SOURCE EXTRACT:

--- --- ---

Alexander Huber is widely recognised as one of the best climbers in the world. Since the start of the '90's and all the way up to present day, the 1968 born Bavarian has managed to leave his mark like few others in our vertical world: from extreme single pitches at the crag, via big walls in Yosemite, new routes in Patagonia, the Dolomites and the highest mountains in the world. Determined, rational, at times outspoken, in this interview he recounts how he lives and interprets the mountains.
Interview with Alexander Huber, October 2008
Alexander, it seems like you've got a great feeling with Grand Capucin. In 2005 you freed Voie Petit, the hardest outing on the mountain, while this summer you soloed the Swiss Route...
Gran Capucin isn't the highest mountain in the Mont Blanc massif, but with its first ascent via the East Face in 1951 it immediately became a sought after goal. And this above all because the granite on Gran Capucin is quite simply fantastic. It's exactly for this reason that I made my pilgrimage to this impressive granite pillar. I was further motivated by Arnaud Petit, who in 1997 carried out a first ascent on this mountain. What was missing was the complete redpoint and Arnaud mentioned I should give it a go. I didn't need telling twice. And in effect the "Voie Petit" is the hardest route on the mountain...
Where did this solo come from? Was it something you'd dreamt about for a long time, something which perhaps matured after the Dent du Géant in 2006?
The idea had fascinated me since the very beginning, but Mont Blanc is a long way from home and this is why I only considered it seriously this year. Obviously the solo up the south face of Dent du Géant was a preparation for the Capucin ascent. I already had experience on big rock faces, such as my free solo of Hasse Brandler on the Tre Cime di Lavaredo in the Dolomites, but climbing in a high mountain environment was nevertheless something new. Weather plays a far greater role, cold temperatures make things a lot harder. Add to this the fact that, due to the snow on the mountain, when the sun shines water begins to seep down the cracks. This creates a problem which should not be underestimated and which can also be dangerous for a free solo... In my mind Gran Capucin is the logical continuation of a solo climb in a mountain environment.
Talking of solo ascents in the mountains, what do you think of Hansjörg Auer's ropeless ascent on Via del Pesce, a.k.a. The Fish route on the Marmolada?
For me this was a sensational piece of news. What surprised me most was not so much the choice of the route, but the style with which it came about. The fact that it was climbed without any particular preparation is truly incredible. Nothing more than an ascent two years previously and a quick check via abseil down the route the day before... This shows great faith in one's abilities.

--- --- ---

TASK: Reproduce everything in the Alexander Huber interview from "Talking of solo" down to "in one's abilities.", changing "sensational" to "remarkable".

RECORDED INFORMATION:

--- --- ---

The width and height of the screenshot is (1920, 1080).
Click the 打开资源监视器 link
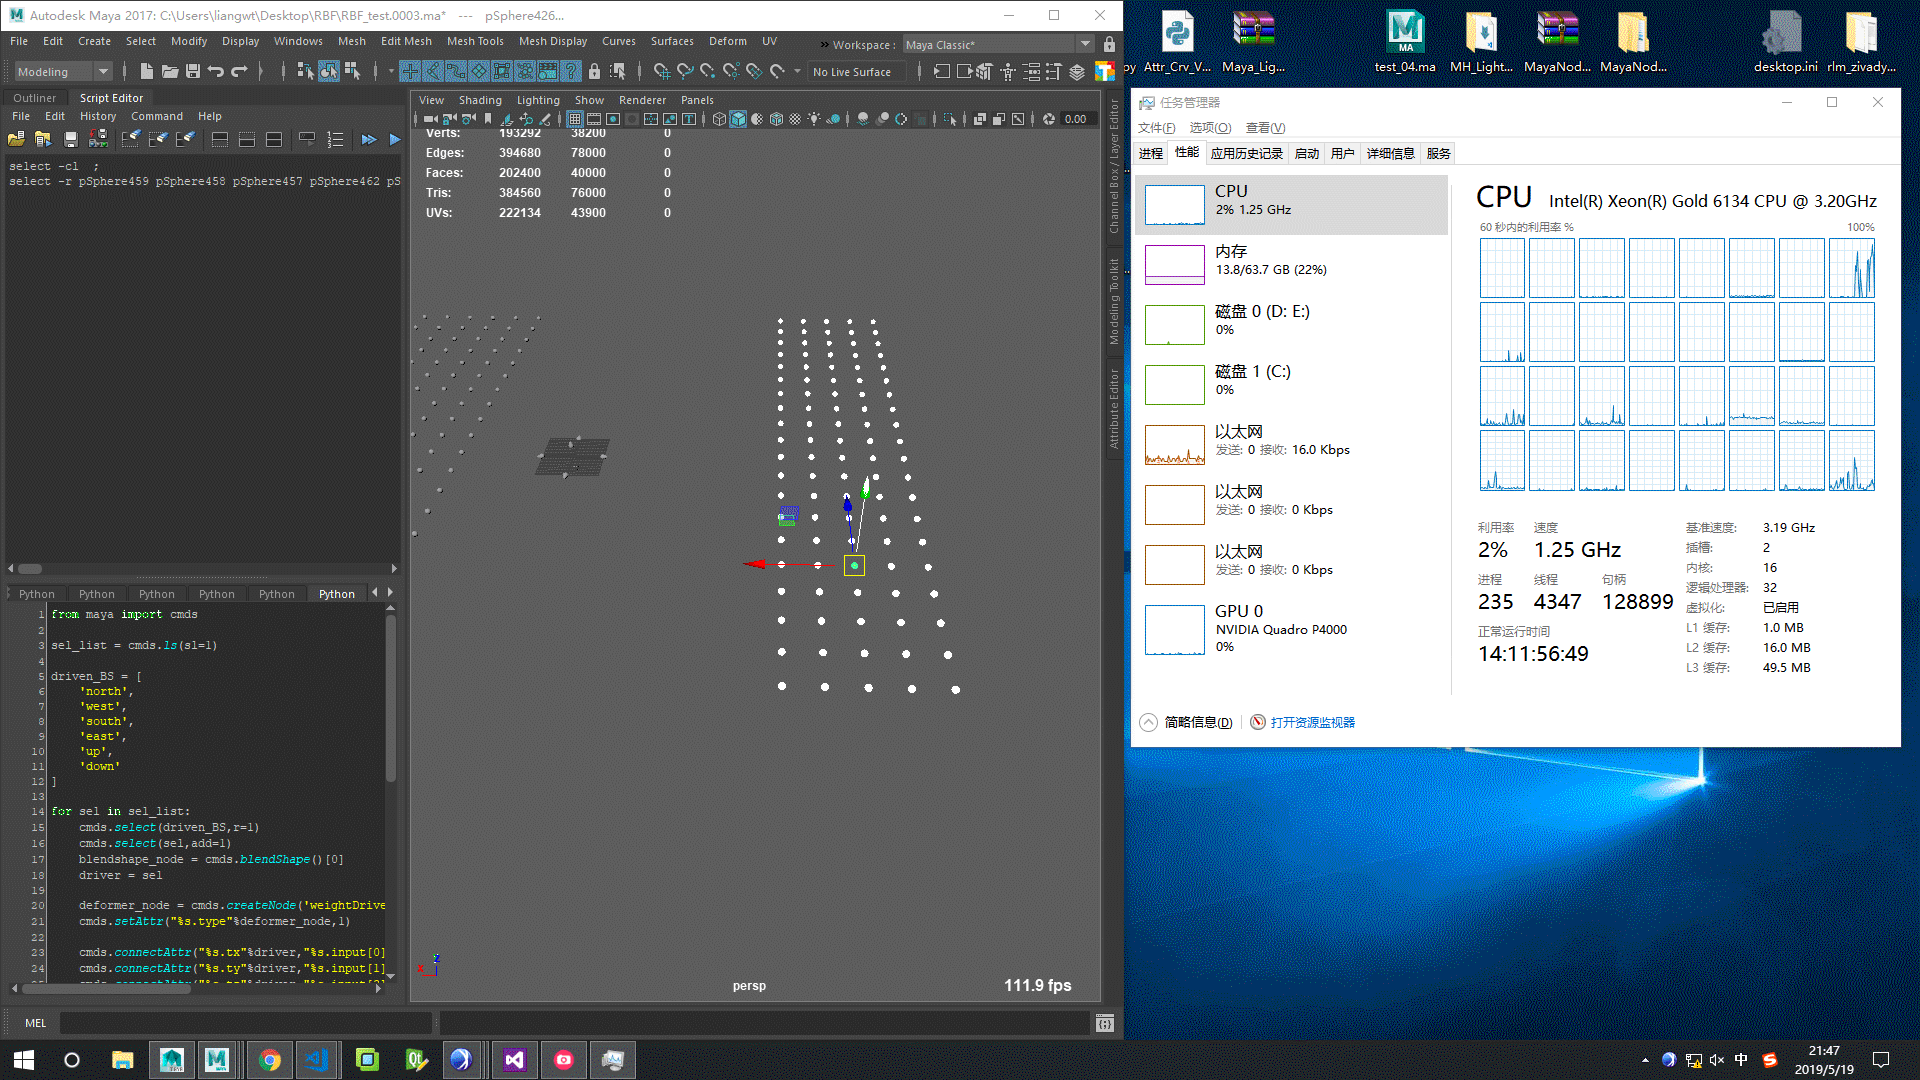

--- --- ---

TASK SOLUTION:
Talking of solo ascents in the mountains, what do you think of Hansjörg Auer's ropeless ascent on Via del Pesce, a.k.a. The Fish route on the Marmolada?
For me this was a remarkable piece of news. What surprised me most was not so much the choice of the route, but the style with which it came about. The fact that it was climbed without any particular preparation is truly incredible. Nothing more than an ascent two years previously and a quick check via abseil down the route the day before... This shows great faith in one's abilities.